I would also like to start to grow a user base to help out with other projects, like shopthar. Along similar lines, if I can get something below going, I think I could get some pretty good page rank on a few sites, which would help all the way around.
Q: How do you earn points?
A: For now, the plan is you can earn points by
- helping a friend signup and verify via your referral link
- helping a friend upgrade to a hostmonster account via your referral link
- registering one of your non-holaservers sites as pointing to a spack approved site and having my system find your link
- having your above site / link show up in a google link: query via their api
Q: Points? What are you going to do with that (those)?
A: The vision is that with points you may be able to
- get more space for your account
- get the first year free for your hostmonster account
- earn a chunk of holaservers’ hostmonster revenue, perhaps 1 or 5%
Q: What was that last one?
A: For a given month, let’s say holaservers earned $100,000 from hostmonster referrals, you had earned 10% of the total points and it is decided to share 5% of the revenue. Well then, you would take home $500. That would be pretty cool for the both of us! What if holaservers had earned $1,000,000,000 from hostmonster referrals in a month? That’s right, $5,000,000! Even cooler!
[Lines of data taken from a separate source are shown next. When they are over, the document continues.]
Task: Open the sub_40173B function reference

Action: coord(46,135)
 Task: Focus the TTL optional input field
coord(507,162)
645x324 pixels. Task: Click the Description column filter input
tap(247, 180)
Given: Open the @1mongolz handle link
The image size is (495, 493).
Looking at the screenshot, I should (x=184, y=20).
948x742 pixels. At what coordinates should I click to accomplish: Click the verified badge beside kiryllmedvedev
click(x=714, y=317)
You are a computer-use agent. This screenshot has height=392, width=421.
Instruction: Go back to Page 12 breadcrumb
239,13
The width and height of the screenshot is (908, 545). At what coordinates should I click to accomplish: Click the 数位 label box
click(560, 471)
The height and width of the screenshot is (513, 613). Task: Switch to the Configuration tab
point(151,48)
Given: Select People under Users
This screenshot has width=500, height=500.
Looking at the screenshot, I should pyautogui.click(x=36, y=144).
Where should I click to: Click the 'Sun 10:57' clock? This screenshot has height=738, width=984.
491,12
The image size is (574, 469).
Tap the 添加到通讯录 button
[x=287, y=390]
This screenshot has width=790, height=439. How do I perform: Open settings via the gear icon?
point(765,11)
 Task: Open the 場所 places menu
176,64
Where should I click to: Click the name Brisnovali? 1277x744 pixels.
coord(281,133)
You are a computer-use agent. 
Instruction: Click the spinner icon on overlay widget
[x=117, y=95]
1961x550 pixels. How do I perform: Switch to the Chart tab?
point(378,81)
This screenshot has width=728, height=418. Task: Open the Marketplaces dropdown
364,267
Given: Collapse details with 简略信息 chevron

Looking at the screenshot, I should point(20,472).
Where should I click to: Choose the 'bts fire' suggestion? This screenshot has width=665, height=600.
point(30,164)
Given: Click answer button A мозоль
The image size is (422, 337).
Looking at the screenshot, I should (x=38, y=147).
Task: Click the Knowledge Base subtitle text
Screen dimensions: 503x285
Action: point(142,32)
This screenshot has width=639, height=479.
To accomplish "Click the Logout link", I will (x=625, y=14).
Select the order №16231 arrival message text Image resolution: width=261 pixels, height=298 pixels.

Q: Wow, great ideas! Why not go for some venture capital and quit your day job?
A: Kind of have this dream of running my own company, hiring folks I want to hire, perhaps not retaining folks that don’t work out, working on cool things, trying out cools ideas I have or hear, treating folks right, making some good money, the whole time trying to be a good, fair, honest, hard working man; pretty well the best boss and owner ever. Kind of have this fear that if I go for VC the above dream could just drift away and I end up sitting in some meeting with my former folks and perhaps other folks yelling at each other about who knows what, while telling me that they aren’t going to implement whatever I had just been talking about. Course I also have this memory of working on pretty cool stuff the last like ten years that has hardly made the light of day because I can generally only work on it at night, so pick your poison 🙂
Q: What about your day job?
A: Yeah, gonna keep that. I mean hey it is totally different. For my day job I write a Java Eclipse Rich Client application that will help missionaries and the like take more / better pictures at archives and the like. This project is Perl on the server. How much more different could they be?
Q: Isn’t it all just programming?
A: What? Are you even a programmer?
Q: Don’t you have a beautiful wife and family, including a little sub-year old baby? When do you find the time to get anything done?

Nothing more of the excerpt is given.